Treatment of ROP in preterm infants: Treatment in preterm infants is initiated with a single injection. Further treatment may be administered if there are signs of diseases activity.
Special populations: Renal impairment: Dose adjustment is not needed in patients with renal impairment (see Pharmacology: Pharmacokinetics under Actions).
Hepatic impairment: Patizra has not been studied in patients with hepatic impairment. However, as systemic exposure is negligible, no special measures are considered necessary in this population.
Pediatric Patients (below 18 years): Patizra is not recommended for use in children and adolescents due to a lack of data on safety and efficacy in these sub-populations.
Geriatric patients (65 years or above): No dose adjustment is required in the elderly.
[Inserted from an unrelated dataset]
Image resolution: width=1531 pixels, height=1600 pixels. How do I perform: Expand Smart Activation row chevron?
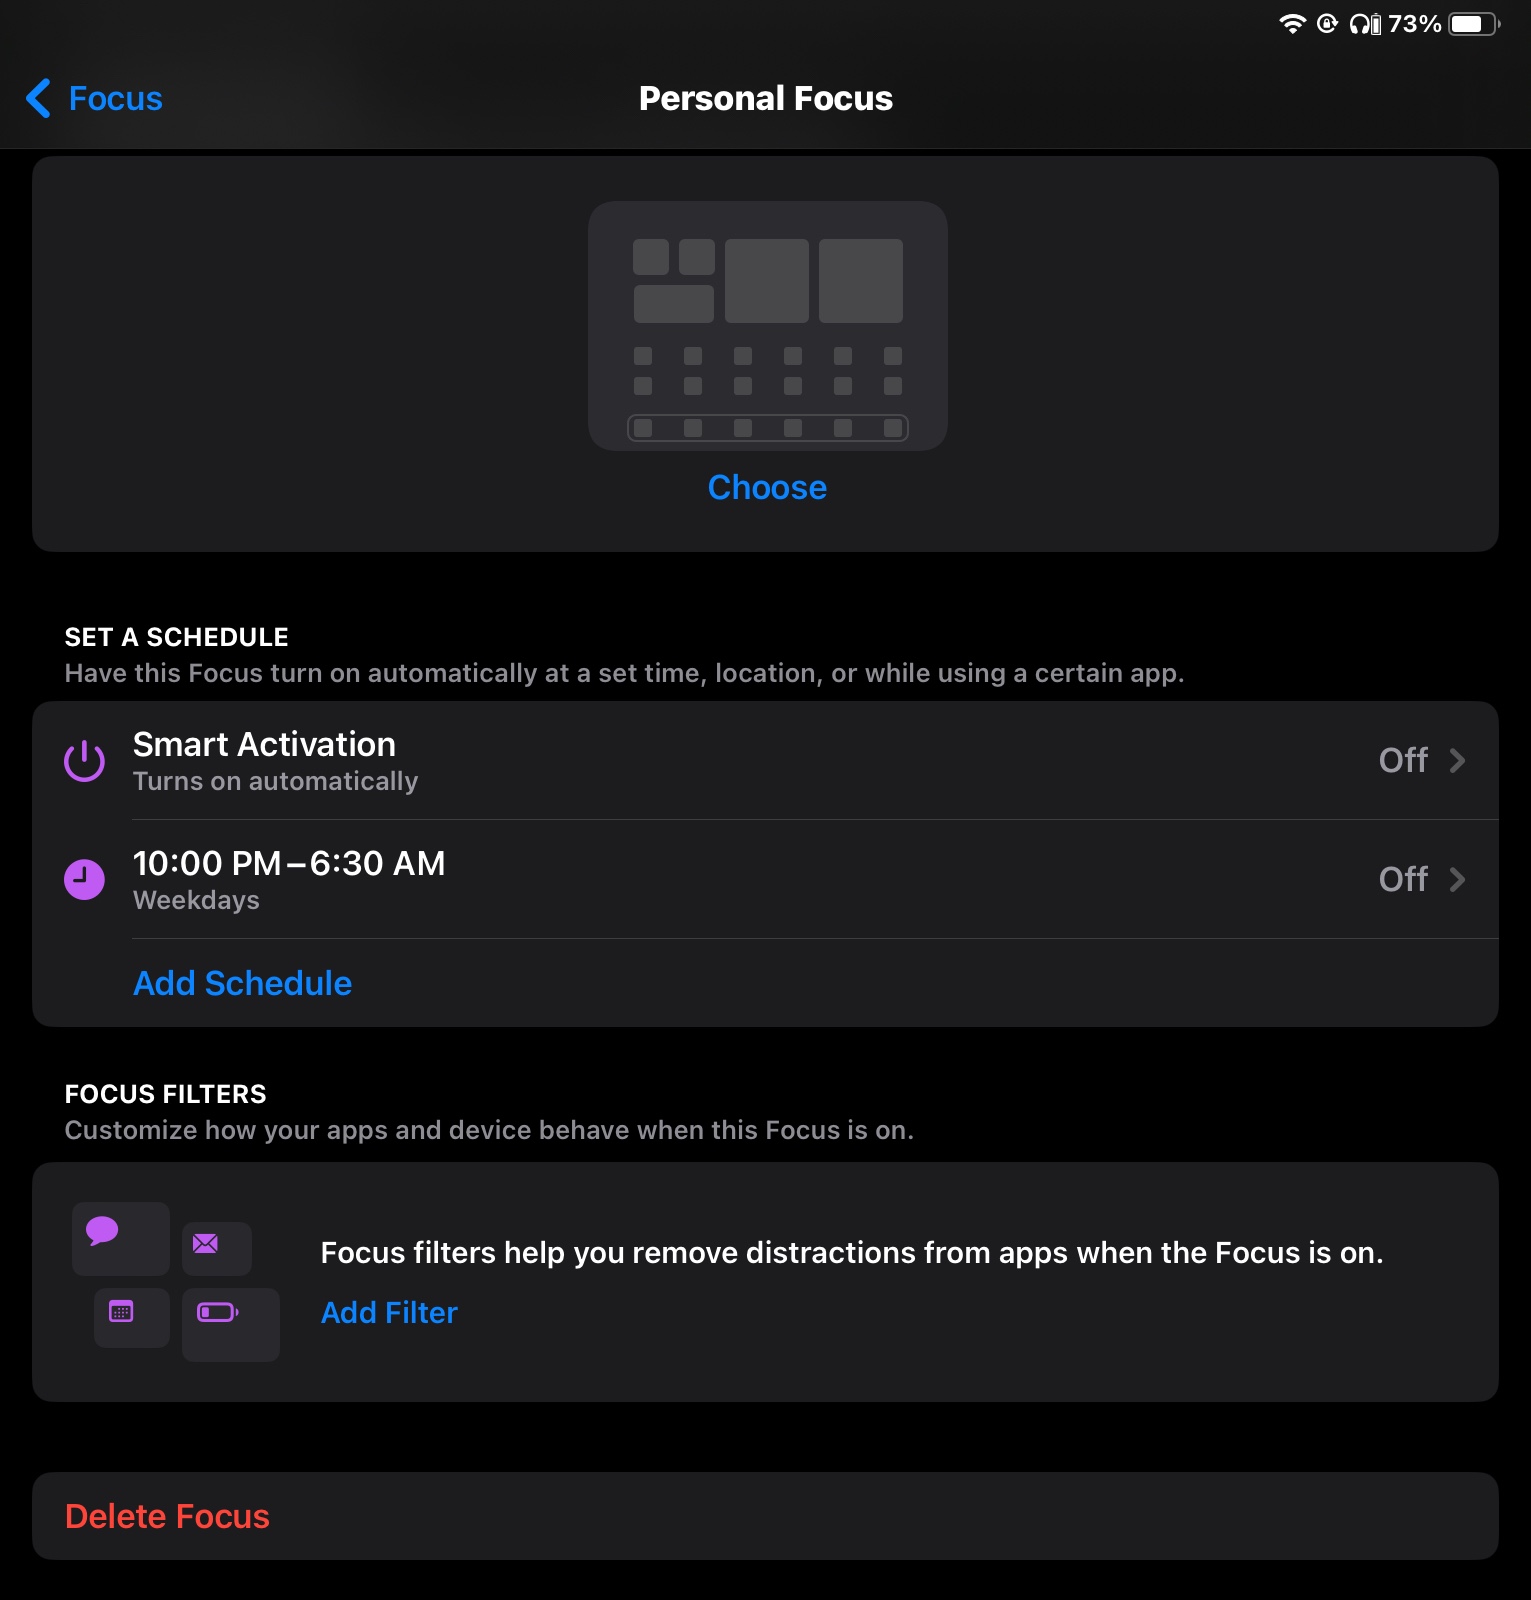1458,761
Mode of administration: As with all medicinal products for parenteral use, Patizra should be inspected visually for particulate matter and discoloration prior to administration.
The injection procedure should be carried out under aseptic conditions, which includes the use of surgical hand disinfection, sterile gloves, a sterile drape and a sterile eyelid speculum (or equivalent). Sterile paracentesis equipment should be available as a precautionary measure. The patient's medical history for hypersensitivity reactions should be carefully evaluated prior to performing the intravitreal procedure (see Contraindications). Adequate anesthesia and a broad-spectrum topical microbicide to disinfect the periocular skin, eyelid and ocular surface should be administered prior to the injection.
For information on preparation of Patizra, see Instructions for use and handling under Cautions for Usage.
In adults, the injection needle should be inserted 3.5 to 4.0 mm posterior to the limbus into the vitreous cavity, avoiding the horizontal meridian and aiming towards the centre of the globe. The injection volume of 0.05 mL is then delivered; the scleral site should be rotated for subsequent injections.
The patient's intraocular pressure must be monitored after the injection. Monitoring should consist of a check for perfusion of the optic nerve head immediately after the injection, tonometry within 30 minutes and ophthalmoscopy 2-7 days later. Patients must be instructed to report any signs of endophthalmitis to their doctor immediately (See Precautions).
In preterm infants, the injection needle should be inserted 1.0 to 2.0 mm posterior to the limbus with the needle pointing towards the optic nerve. The injection volume of 0.02 mL is then delivered.